● 作業指示 1
スタイケンに関するページ抜粋の本文から、スタイケン本人を除き、名前が記されている人物をすべて挙げてください。
● 作業指示 2
スタイケンに関するページ抜粋をもとに、次の問いに答えてください。
(a) 1889年に一家が移り住んだ先はどこですか。
(b) 1895年にスタイケンが購入を決意したものは何ですか。
(c) スタイケンがアメリカに帰化したのは何年ですか。

● ページ抜粋
——————

2022年3月17日

写真展「人間家族」を企画開催したエドワード・スタイケン

The Pond--Moonlight
The Pond - Moonlight, Mamaroneck, New York, 1904
Edward Steichen

エドワード・スタイケンは、ジャン・ピエールとマリー・ケンプの息子として、1879年3月27日にルクセンブルクで生まれた。1889年、10歳になったとき、一家はウィスコンシン州ミルウォーキーに移り住んだ。1894年、スタイケンはミルウォーキーのアメリカン・ファイン・アート・カンパニーで4年間、リトグラフの見習いをすることになった。彼はスケッチやデッサンをし、独学で絵学んだ。仕事場へ向かう道にはカメラ店があり、彼はよくそこを訪れていた。1895年のある日、彼はついにコダックのボックスカメラを購入することを決意する。そして、同じく写真と絵に夢中になっていた仲間たちとお金を出し合って、ビルの一室を借り「ミルウォーキー美術学生連盟」というグループを結成する。講義の補助として、ロバート・シェイド(1861–1912)とリチャード・ロレンツ(1858- 915)に師事した。1900年、スタイケンはアメリカに帰化する。1903年、クララ・スミスと結婚、キャサリンとメアリーという2人の娘をもうけた。1923年、スミスと離婚した後、ダナ・デズボロ・グローバーと結婚。しかし彼女は1957年に白血病のため死去した。私生活が紆余曲折している間に、実は仕事も進んでいた。

——————

● 保存データ
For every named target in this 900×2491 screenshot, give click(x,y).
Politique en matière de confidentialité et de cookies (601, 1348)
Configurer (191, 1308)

——————

● 回答 1
ジャン・ピエール
マリー・ケンプ
ロバート・シェイド
リチャード・ロレンツ
クララ・スミス
キャサリン
メアリー
ダナ・デズボロ・グローバー

● 回答 2
(a) ウィスコンシン州ミルウォーキー
(b) コダックのボックスカメラ
(c) 1900年